Quelques jours après s'être prononcée sur la responsabilité d'une entreprise utilisatrice en cas de manquement à l'obligation de verser des salaires (Cass. soc., 30 mars 2005, n° 02-20.406, FS-P+B
N° Lexbase : A4452DHD), la Cour de cassation a statué, dans un arrêt du 13 avril 2005 (Cass. soc., 13 avril 2005, n° 03-41.967, Société Adia SA c/ Mme Céline X.
N° Lexbase : A7989DHD), sur la responsabilité de l'entreprise de travail temporaire. Dans cette affaire, une salariée avait saisi la justice aux fins d'obtenir la requalification de ses différents contrats de travail temporaire en un contrat de travail à durée indéterminée, ainsi que la condamnation solidaire de la société de travail temporaire et de la société utilisatrice au paiement de sommes à titre d'indemnités de requalification et autant d'indemnités de licenciement sans cause réelle et sérieuse. La Cour de cassation décide, dans un premier temps, que "
l'indemnité de précarité, qui est destinée à compenser la précarité de la situation du salarié intérimaire, lui reste acquise nonobstant la requalification du contrat de travail temporaire en contrat de travail à durée indéterminée". Dans un deuxième temps, la Cour de cassation rappelle que "

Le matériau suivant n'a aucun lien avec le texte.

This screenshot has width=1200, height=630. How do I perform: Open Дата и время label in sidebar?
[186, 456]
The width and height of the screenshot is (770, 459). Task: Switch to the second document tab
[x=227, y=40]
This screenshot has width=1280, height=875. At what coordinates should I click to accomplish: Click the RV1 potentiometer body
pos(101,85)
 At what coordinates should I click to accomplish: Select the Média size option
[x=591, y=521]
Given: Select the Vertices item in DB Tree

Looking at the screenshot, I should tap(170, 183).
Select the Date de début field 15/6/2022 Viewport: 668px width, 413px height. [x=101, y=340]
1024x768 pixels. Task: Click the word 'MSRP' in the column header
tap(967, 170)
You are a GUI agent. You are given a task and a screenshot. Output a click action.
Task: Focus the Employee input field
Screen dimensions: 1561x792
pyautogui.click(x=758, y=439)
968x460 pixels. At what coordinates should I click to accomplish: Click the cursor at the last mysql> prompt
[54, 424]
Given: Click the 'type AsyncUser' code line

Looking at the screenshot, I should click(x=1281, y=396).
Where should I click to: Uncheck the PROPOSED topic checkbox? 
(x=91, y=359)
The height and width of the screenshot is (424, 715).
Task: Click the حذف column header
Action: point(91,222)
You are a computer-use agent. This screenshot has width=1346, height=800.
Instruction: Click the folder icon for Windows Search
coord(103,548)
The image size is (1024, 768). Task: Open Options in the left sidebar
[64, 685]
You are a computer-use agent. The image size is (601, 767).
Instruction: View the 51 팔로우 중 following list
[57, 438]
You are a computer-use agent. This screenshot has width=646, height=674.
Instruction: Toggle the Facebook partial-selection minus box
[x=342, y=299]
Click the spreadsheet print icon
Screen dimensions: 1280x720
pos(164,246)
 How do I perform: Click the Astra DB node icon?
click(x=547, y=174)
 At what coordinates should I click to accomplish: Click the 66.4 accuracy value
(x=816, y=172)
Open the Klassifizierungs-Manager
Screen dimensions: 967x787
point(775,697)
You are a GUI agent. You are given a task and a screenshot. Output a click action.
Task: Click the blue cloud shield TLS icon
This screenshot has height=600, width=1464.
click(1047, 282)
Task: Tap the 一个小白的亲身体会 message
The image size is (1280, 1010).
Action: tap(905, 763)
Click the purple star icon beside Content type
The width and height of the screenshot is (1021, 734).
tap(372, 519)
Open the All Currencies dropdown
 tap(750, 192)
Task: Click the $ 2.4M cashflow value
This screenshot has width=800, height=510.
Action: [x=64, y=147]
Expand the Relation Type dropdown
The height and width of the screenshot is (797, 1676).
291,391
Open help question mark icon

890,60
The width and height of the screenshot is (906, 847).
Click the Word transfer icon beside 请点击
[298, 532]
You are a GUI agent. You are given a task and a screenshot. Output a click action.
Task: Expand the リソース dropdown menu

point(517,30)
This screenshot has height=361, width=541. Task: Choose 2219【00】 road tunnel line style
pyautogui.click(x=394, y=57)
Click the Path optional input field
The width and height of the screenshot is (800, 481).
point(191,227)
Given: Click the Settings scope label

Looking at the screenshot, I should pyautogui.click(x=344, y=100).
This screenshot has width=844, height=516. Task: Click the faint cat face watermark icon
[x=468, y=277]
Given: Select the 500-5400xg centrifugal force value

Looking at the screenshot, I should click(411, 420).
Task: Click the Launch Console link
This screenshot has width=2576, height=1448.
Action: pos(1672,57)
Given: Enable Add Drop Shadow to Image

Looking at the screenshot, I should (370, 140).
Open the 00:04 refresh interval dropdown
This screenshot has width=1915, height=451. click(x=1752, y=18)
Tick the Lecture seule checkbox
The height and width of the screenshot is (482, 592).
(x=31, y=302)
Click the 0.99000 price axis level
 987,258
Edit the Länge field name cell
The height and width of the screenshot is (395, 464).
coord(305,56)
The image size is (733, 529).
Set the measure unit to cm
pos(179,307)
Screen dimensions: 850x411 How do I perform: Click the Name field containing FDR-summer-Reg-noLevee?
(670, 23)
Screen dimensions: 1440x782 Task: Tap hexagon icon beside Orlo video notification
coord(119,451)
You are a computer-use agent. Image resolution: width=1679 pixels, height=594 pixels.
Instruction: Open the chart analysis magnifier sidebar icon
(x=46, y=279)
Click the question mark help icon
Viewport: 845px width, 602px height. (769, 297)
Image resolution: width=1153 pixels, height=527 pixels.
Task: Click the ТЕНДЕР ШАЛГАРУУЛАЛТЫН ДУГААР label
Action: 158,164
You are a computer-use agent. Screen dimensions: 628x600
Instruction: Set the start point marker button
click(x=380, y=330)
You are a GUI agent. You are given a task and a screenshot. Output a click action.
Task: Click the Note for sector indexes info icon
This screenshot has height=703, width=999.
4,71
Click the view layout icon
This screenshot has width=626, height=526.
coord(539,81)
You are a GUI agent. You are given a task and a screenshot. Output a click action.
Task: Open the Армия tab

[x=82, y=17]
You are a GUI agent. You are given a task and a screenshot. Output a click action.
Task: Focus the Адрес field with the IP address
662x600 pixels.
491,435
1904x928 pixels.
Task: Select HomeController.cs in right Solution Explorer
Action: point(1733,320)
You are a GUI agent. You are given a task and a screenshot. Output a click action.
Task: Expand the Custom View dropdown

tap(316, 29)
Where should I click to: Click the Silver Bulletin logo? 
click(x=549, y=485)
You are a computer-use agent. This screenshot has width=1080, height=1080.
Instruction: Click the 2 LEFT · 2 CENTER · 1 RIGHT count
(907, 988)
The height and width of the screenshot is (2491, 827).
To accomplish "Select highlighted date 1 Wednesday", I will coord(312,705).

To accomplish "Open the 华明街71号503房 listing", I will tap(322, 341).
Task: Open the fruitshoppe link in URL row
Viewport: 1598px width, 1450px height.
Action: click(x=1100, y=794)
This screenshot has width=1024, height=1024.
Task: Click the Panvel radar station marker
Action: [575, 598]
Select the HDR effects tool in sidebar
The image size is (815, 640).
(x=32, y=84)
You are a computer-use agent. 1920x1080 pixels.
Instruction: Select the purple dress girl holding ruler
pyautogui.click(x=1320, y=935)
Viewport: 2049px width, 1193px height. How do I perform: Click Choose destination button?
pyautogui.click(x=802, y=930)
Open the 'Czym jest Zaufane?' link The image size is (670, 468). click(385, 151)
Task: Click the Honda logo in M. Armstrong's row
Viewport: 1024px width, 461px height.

les dispositions de l'article L. 124-7 (
N° Lexbase : L9648GQE)
du Code du travail qui sanctionnent l'inobservation, par l'entreprise utilisatrice, des dispositions des articles L. 124-2 (
N° Lexbase : L5598ACC)
à L. 124-2-4 (
N° Lexbase : L5604ACK)
du même Code, n'excluent pas la possibilité, pour le salarié, d'agir contre l'entreprise de travail temporaire lorsque les conditions, à défaut desquelles toute opération de prêt de main-d'oeuvre est interdite, n'ont pas été respectées". Dès lors, en condamnant l'entreprise de travail temporaire solidairement avec l'utilisatrice, alors qu'aucun manquement à l'article L. 124-4 du Code du travail n'avait été constaté, la cour d'appel a violé l'article L. 124-7 du Code du travail.